どういたしまして、とシリルは微笑んだ。柔らかくも、温かな笑みだった。
「豪商というのは大規模で、手広い商売を営んでいる者を指します。商売に必要な資金も多く持っていますね」
「……つまり、お金持ちって事ですか?」
「ロゼッタ様がそれで分かり易いのであれば、そういった解釈でも構いませんよ」
似たようなものです、とシリルは言っていた。
彼もそう言っているので、とりあえずロゼッタはそう認識しておく事にした。
「話を戻して簡単に言いますと、軍師は実力でその位に就いたそうです」
「え……それだけ?」
「ええ」
ロゼッタはもっと違う理由と思っていた。何故なら、あんな軽そうな男が偉い職についたのだから、それなりに裏で何かあったに違いないと思ったからだ。
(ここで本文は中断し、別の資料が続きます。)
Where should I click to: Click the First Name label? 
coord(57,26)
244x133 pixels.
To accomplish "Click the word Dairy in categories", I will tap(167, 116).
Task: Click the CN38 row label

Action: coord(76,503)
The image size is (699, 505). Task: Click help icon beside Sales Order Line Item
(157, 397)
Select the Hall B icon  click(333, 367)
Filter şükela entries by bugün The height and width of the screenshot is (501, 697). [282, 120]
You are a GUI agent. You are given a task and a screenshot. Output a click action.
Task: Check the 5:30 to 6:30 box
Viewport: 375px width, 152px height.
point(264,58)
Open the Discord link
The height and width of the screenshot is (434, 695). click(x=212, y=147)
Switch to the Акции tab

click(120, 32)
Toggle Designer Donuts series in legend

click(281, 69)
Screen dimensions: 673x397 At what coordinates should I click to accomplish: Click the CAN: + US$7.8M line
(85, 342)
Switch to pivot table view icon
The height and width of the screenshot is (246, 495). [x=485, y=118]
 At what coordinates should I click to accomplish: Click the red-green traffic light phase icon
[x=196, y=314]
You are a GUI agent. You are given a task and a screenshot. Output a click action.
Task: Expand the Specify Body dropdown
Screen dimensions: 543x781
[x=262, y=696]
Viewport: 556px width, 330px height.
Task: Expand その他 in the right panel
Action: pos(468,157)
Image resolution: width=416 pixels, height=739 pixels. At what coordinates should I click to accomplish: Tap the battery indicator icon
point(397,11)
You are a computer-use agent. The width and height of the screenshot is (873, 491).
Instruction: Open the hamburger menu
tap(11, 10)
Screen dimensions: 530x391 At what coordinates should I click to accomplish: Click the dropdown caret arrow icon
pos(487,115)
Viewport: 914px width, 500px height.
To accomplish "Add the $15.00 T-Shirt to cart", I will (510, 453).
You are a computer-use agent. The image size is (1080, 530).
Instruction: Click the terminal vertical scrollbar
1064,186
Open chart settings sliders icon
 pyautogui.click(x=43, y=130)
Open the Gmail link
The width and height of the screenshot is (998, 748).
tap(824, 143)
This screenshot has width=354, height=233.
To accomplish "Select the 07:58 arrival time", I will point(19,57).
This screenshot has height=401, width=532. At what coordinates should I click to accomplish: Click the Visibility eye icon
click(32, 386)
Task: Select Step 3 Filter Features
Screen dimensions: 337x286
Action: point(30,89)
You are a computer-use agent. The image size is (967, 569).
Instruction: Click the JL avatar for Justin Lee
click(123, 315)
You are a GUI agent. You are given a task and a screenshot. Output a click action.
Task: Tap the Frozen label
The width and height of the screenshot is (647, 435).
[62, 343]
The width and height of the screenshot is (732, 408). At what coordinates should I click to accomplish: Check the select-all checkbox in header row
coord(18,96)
だが、実際は単純明快過ぎた。実力があるからという理由はあまりにも分かり易い。
リーンハルトに実際に実力があるとは、彼女には思えなかったが。
「かなり昔の事なので詳しい事は分からないのですが、軍師は陛下の侍従となって、そこで様々な勉強をなさったらしいです。そして、陛下より軍師の位を賜ったとか」
シリルが文官となったのは四年前。リーンハルトが軍師となったのは五年前、更に侍従になったのはもっと昔の話。
シリルには人伝で聞いた様な情報しかなかった。
だが、それでもロゼッタには充分過ぎる程の情報だった。